Drake: Native tracking of URLs

Created on 20 May 2019 · 15Comments · Source: ropensci/drake

Prework

[x] Read and abide by drake's code of conduct.
[x] Search for duplicates among the existing issues, both open and closed.

Description

I am considering special url_in() and url_out() functions to track remote data sources. Power users like @aedobbyn and @ldecicco-USGS have made routine use of triggers for this, and I feel like drake should make it easier than that. Related:

As I see it, the purpose of url_in() and url_out() should be to tell drake how to track changes. Otherwise, I think URLs should be treated as files, e.g. with the file trigger. Internally, we could represent URLs as strings of the form "u-BASE64_ENCODED_STRING", similar to "p-..." for files and "n-..." for namespaced functions. I introduced reusable infrastructure for this in version 7.0.0: https://github.com/ropensci/drake/blob/master/R/utils-encoding.R. The hashing logic would need some sensitive refactoring, but not a lot of grunt work.
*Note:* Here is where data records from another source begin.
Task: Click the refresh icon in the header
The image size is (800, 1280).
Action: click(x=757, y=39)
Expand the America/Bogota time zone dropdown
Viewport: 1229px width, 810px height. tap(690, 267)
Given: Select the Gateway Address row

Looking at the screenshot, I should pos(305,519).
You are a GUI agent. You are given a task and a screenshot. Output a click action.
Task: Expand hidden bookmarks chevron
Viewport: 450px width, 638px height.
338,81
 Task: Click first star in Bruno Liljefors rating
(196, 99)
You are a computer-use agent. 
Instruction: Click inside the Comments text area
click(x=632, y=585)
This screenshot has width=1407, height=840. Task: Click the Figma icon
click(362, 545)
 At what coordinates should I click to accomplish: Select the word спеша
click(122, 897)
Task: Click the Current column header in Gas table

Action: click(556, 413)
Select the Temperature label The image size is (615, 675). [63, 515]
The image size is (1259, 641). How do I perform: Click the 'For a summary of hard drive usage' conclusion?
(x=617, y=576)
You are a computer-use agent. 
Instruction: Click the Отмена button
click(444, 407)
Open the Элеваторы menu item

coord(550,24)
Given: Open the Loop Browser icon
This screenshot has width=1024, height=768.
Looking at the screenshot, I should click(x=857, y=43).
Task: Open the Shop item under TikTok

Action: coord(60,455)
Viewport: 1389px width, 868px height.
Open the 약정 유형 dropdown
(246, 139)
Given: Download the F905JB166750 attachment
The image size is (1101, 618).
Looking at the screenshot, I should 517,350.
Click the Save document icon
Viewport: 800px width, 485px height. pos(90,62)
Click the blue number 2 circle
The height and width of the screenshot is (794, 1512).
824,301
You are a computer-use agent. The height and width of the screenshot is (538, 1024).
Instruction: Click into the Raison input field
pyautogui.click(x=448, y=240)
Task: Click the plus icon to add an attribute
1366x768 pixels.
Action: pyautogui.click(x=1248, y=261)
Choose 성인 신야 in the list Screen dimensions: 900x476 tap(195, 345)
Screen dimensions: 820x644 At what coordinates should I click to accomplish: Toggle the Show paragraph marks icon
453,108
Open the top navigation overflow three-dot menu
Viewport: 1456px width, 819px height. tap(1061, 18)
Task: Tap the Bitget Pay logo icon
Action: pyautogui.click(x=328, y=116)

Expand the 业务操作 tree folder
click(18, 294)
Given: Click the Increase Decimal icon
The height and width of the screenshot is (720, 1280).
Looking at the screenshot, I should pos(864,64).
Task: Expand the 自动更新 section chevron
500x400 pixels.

To track a dataset, we could get an etag if available (https://github.com/ropensci/drake/issues/252#issuecomment-365342753) and fall back on the time stamp if we cannot find an etag. I am not knowledgeable about tracking data from websites, so I would be grateful for advice. cc @noamross and @sckott from #252.

new feature

Source

wlandau

👍2

Most helpful comment

Even easier: what if we just made file_in() and file_out() (and maybe also knitr_in()) handle URLs?

This would be consistent with base::file() behavior, so wouldn't be a surprise to users I don't think.

bpbond on 20 May 2019

👍2

All 15 comments

Even easier: what if we just made file_in() and file_out() (and maybe also knitr_in()) handle URLs? Seems safe to assume strings beginning with "http://", "ftp://", etc. are not the names of files people save locally. This simplifying assumption would make it so much easier for me to implement.

wlandau on 20 May 2019

👍1

Even easier: what if we just made file_in() and file_out() (and maybe also knitr_in()) handle URLs?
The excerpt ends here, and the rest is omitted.